Источник этих «искажений» представляет предмет особого рассмотрения. Конечно, в послереволюционные годы советские хореографы, включая Голейзовского и Лопухова, творчеством которых восхищался юный Баланчин, использовали акробатические элементы – высокий подъем ног, необычные поддержки – для расширения возможностей хореографии. На Западе, однако, эксперименты в этой сфере были устремлением коммерческой сцены.

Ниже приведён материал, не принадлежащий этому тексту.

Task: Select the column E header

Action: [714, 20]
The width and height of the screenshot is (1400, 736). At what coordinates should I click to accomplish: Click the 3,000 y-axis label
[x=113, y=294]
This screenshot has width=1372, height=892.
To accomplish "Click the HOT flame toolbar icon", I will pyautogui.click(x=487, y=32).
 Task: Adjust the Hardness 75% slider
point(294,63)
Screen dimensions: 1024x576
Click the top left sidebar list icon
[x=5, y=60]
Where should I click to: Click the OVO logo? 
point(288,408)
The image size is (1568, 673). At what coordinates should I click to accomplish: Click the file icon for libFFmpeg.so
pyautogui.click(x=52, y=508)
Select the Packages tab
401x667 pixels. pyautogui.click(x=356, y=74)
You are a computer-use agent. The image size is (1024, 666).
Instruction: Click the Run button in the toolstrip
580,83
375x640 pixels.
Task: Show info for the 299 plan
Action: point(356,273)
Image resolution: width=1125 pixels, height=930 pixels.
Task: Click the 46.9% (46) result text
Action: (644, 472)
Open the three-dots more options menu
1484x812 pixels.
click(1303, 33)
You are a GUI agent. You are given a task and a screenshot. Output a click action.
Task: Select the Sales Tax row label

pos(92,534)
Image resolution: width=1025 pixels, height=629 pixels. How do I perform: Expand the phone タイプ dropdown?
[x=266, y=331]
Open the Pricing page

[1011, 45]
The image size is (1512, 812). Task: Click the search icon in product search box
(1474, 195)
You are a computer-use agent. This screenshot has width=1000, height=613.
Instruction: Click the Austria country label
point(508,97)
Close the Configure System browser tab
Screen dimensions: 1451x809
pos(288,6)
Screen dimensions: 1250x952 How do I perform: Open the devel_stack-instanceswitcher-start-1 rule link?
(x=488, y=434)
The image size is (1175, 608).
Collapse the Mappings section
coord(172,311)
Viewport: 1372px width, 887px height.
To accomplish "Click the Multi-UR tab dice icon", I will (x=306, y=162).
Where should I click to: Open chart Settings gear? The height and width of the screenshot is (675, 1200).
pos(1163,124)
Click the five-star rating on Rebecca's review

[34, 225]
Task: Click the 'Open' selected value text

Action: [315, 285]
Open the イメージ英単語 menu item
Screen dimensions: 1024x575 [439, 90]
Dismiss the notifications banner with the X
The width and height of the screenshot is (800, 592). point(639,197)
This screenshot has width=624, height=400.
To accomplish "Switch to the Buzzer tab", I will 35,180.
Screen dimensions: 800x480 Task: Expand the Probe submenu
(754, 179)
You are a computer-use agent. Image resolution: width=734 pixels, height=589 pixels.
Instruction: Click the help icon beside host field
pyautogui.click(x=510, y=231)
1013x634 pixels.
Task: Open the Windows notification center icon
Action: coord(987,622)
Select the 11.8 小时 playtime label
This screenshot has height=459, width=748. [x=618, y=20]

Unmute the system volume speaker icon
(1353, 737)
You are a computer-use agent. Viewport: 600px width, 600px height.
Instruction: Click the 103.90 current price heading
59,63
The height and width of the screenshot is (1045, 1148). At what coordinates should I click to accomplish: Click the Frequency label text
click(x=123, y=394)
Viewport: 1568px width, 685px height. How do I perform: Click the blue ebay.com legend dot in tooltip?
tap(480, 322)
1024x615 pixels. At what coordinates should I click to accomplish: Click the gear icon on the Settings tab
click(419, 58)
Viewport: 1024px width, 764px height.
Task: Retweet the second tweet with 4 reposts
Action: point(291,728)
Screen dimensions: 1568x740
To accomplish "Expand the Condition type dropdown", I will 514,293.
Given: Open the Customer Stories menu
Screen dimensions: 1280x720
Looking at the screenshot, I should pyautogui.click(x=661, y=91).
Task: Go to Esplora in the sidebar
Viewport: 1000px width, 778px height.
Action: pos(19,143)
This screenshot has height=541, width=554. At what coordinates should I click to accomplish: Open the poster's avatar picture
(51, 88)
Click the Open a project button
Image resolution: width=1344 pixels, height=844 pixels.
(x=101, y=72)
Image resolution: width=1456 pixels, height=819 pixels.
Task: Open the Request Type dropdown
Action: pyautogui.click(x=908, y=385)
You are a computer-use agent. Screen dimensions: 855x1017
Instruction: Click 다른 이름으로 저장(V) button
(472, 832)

Там можно найти шпагаты, «колеса» и подъемы над головой в экспериментальных балетах Лопухова; «мостики» и стойки на руках в постановках для ревю Мясина; недопустимо близкое друг к другу расположение партнеров в дуэте и высокий подъем ног в ранних концертных номерах Баланчина.
Работы Баланчина отражают и другое превалирующее направление двадцатых годов. Начиная с «Парада», критики фиксировали ощутимые изменения в структуре многих балетов. Все чаще и чаще они замечали движение от драматического повествования к коротким наброскам сюжета и тенденцию к разделению танцевальной ткани спектакля на «номера» – типичную особенность мюзик-холла и ревю. «Здесь опять, – писал критик о “Чимарозиане” Мясина 1924 года, – не было сюжета, а была только серия разрозненных номеров – па-де-труа, па-де-сис, тарантелла и т. д. …» «Чертик из табакерки», поставленный Баланчиным в 1926 году на музыку Эрика Сати, был «во всем повторением “Парада”, – сокрушался Валериан Светлов, один из восторженных почитателей Русского балета, находивший теперь мало поводов для высокой оценки последних работ. – Это было бы простейшим и самым естественным делом на свете – соединить два балета в один, дав некоторым артистам первого несколько мюзик-холльных номеров из второго: “Клоун”, “Черная балерина”, две “Белые балерины” и двое “Носителей облаков”». Левинсон также обратил внимание на эту особенность: крестьянский танец и бурлескный парад солдат в «Барабау», другом балете Баланчина 1926 года, были чепухой «в духе стремительно сменяющих друг друга скетчей “Летучей мыши”». Упомянув знаменитое эмигрантское кабаре, Левинсон пошел дальше. «В целом дягилевская программа этого года, – писал он, – смахивала на “рождественское ревю”»[346]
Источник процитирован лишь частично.